Member Since: Feb 2015
Location: US
Posts: 22,072
This is a thing for me right now, too. My T is on vacation this week and, as usual, he wouldn't say anything about where he was going. We had a long discussion about it recently, and I did my best to explain why it made me more anxious not having any sense of where he was. I said how one reason was that if, say, a natural disaster or other deadly event happened, if I knew he wasn't in that area, I wouldn't be worried about him. (He said, "You want to make sure I'm not spending a week fighting in Ukraine?")

I said I knew I probably wouldn't hear about other things that happened, like if he fell into the Grand Canyon (he said that would actually probably make the news) or got mauled by a bear. (I was trying to go with sort of ridiculous things, and this would be a horrible time of year to visit the Grand Canyon due to the heat, so I seriously doubted he was doing that.)

He seemed to understand a little more, but still wouldn't budge. I even said something vague like what general area of the country, what direction he was heading in from our area, etc.
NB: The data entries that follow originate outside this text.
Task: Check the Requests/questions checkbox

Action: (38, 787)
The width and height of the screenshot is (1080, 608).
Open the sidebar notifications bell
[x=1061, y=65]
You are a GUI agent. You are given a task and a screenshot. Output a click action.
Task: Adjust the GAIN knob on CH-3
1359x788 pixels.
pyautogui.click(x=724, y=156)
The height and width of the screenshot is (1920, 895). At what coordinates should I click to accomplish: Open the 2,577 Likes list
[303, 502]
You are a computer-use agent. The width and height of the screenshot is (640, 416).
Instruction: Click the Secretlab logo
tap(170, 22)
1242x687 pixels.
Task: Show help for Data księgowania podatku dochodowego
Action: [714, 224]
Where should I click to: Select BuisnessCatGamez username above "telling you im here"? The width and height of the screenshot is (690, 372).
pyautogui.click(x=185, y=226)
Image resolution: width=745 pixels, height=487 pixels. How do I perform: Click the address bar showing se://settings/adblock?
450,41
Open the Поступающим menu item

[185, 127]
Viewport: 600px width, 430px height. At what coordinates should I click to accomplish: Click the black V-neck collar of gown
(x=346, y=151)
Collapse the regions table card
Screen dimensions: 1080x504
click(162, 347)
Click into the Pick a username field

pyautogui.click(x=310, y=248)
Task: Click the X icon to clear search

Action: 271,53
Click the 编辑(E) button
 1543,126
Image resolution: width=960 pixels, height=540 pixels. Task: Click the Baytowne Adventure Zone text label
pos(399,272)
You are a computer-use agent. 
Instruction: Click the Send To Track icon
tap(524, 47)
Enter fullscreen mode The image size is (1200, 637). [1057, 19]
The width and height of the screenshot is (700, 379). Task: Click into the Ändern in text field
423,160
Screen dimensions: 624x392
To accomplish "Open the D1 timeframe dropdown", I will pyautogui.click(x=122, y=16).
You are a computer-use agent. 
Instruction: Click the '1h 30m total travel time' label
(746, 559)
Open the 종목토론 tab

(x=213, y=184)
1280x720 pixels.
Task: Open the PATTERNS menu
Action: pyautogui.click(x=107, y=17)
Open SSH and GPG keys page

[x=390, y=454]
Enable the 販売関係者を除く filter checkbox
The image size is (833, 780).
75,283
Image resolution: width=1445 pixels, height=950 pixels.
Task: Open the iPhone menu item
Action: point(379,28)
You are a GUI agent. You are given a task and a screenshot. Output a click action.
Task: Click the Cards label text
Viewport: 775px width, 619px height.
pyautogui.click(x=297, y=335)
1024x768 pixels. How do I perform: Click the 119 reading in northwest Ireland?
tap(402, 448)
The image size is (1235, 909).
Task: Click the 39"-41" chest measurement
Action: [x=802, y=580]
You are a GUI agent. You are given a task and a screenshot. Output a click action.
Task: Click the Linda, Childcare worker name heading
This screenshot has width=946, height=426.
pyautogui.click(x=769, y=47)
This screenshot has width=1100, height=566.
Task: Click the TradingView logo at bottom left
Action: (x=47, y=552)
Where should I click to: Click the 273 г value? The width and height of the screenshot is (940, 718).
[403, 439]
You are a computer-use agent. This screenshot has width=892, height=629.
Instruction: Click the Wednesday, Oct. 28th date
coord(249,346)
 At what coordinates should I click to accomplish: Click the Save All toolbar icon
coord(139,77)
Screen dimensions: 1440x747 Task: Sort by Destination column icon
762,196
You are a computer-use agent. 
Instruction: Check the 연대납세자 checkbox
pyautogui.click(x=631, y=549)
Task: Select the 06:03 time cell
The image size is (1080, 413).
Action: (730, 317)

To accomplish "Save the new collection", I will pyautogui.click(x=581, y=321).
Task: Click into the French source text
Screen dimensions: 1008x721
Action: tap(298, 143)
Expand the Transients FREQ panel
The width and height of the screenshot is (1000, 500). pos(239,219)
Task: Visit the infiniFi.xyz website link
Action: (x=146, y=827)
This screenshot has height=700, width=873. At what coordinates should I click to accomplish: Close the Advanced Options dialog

As he tends to fall back on the "professional relationship" thing, I said I imagined if I asked my medical doctor where she was going on vacation, she'd likely tell me. Or if I worked in an office, my boss. He said how the therapeutic relationship is different and more personal.

How it partly was an issue because it would take the focus away from me and what's going on in my life. To which I said, "Uh, isn't that what we're doing now? If you'd just said, for example, 'We're going to Cabo,'" then we could have moved onto other things.

His response was if he said, "I'm going to Cabo," that it would be weird for it to end there. I said if knew he was only going to say where he was going and not answer any questions, I would just say, "OK, have a good time" and not ask follow-up questions. He said that it wouldn't be a natural way to have a conversation. I said if my neighbor (who I don't know that well) told me that, I'd probably respond similarly. He was like, "Really?" I said yes (and meant it!) That if it was a friend, I might ask more details, or if they were going to a place I know well, might ask where they're staying.

I said also, that even though I know this is his general policy, it feels like he doesn't trust me with the information. Like, I'm not going to show up where he is. I'm not going to post online where he's going. I forget what he said to that? I think he was just trying to confirm that it felt like it was about me (even though he doesn't tell any clients).

I really feel like if he just said, "We're going to one of the area beaches" or "the West Coast" or "Canada" or whatever, even really vague, it would have gone a long way. It almost feels at this point like he's just sort of wielding his power/authority. (Hm, that might be something to mention to him, actually.) I don't see how this helps me, aside from, I guess, getting used to not having what I want? Like you mentioned, I feel it leads to unnecessary preoccupation and anxiety.

Sorry, this was incredibly long, and only about one aspect of your post! It just hit close to home. I may write something else on self-disclosure in general later.

Last edited by LonesomeTonight; Jul 25, 2023 at 02:52 PM. Reason: Made it slightly shorter!